Signs that suggest a possible medical complication include: swelling in one leg much worse than the other, significant pain in one or both legs, significant swelling that appears suddenly (within a few days), swelling that occurs in the hands and/or face as well as the legs, or swelling that seems much worse in the morning than the day before. The two medical conditions that can cause swelling that we worry about are DVT (blood clot in the leg veins) and toxemia (also called pre-eclampsia).

Normal swelling during pregnancy follows gravity. Standing makes it worse in the lower extremities. Lying down, especially while partially elevating the legs, makes it better.

Additionally, some pregnant women get mild swelling of the hands. The hands may feel "tight." Usually this type of swelling is worse in the morning, and better by the end of the day. However, hand numbness, pain or weakness may signal a possible complication.
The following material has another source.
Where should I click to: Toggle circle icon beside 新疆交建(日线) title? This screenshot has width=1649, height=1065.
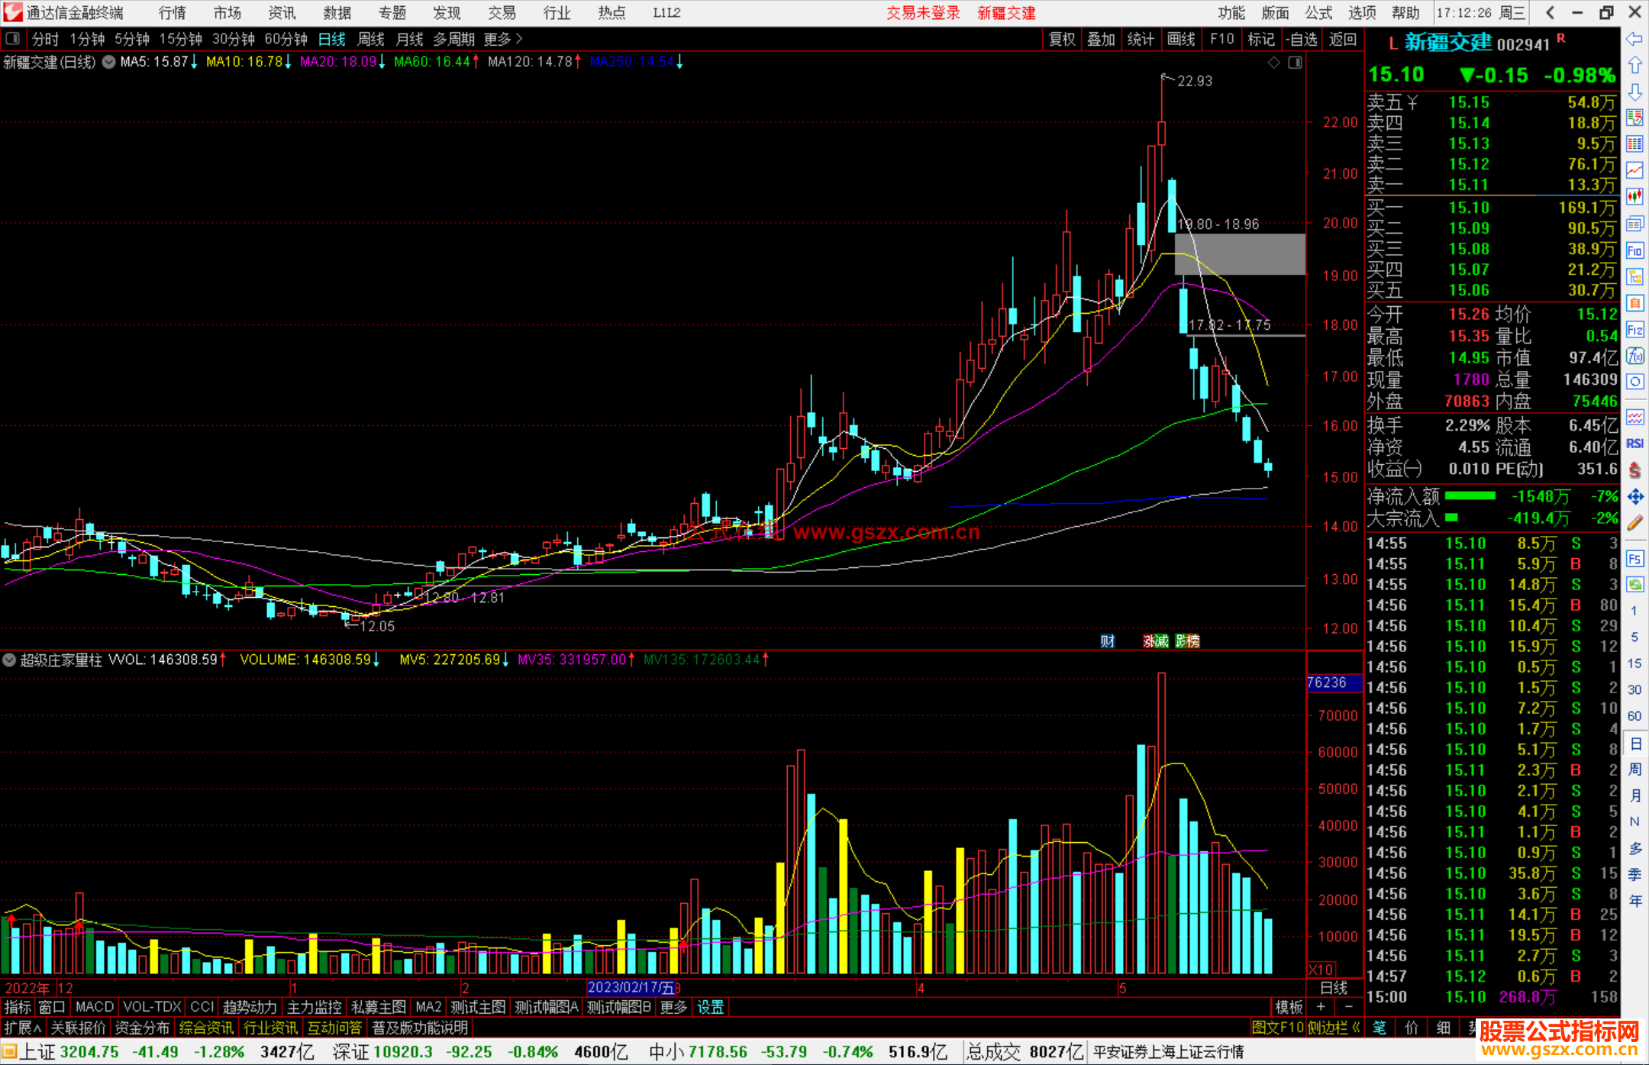coord(109,62)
The following can help you deal with uncomfortable swelling of the legs:

DON'T

  • Wear constrictive clothing, especially around the waist.
  • Stand in one place too long. Walking is preferable to standing.
  • Eliminate all salt from your diet. It's true that excessive salt intake can aggravate swelling, but this is rarely the reason for the swelling. Furthermore, salt contains traces of iodide, an element essential for the health of the fetus, and extreme salt restriction can be dangerous to your unborn baby. Salt intake reduction is advisable, just not complete restriction.
  • Take any medication, herb, vitamin or other natural remedy with diuretic properties. There are some powerful, "natural" diuretics available, and they can cause loss of precious bodily minerals which could endanger the fetus.

DO

  • Contact your doctor right away if your swelling seems to meet any of the criteria above for possibly being a danger sign.
  • Drink 6-8 glasses per day of plain water. Drinking lots of water can flush some extra salt out of your body and actually help to reduce swelling.
  • Try to lie down on your left side, for 30-60 minutes daily, either at the end of the workday, or during lunch if possible. Alternatively you can lie on your back, reclining at about 45 degrees, and then elevate the legs as well by placing a small pillow under them.
  • Place a soft object such as a rolled up towel or blanket under your mattress at the foot of the bed. This will keep the legs elevated while sleeping.
  • Wear comfortable soft shoes with low heels, and possibly invest in one pair of shoes 1/2 size larger than you normally wear.
  • Try to engage in mild frequent exercise such as walking or swimming 2-3 times per week. If outdoors, try to exercise early in the morning when it's cool.
  • Remove your rings if your fingers seem to be tight. Rarely a ring needs to be cut off to remove it.

One last piece of advice.

If you really want to avoid these problems, avoid getting pregnant between Thanksgiving and New Year's. These babies have due dates in August and September (which for some strange reason are typically the busiest months in the baby business!).

Summer is the season that most of us look forward to. If you are pregnant, however, summer poses additional stresses and risks that need to be dealt with. Following the above advice can help you to minimize the effects of the summer heat and help you to ensure a safe pregnancy for you and your baby, and a more comfortable one for you.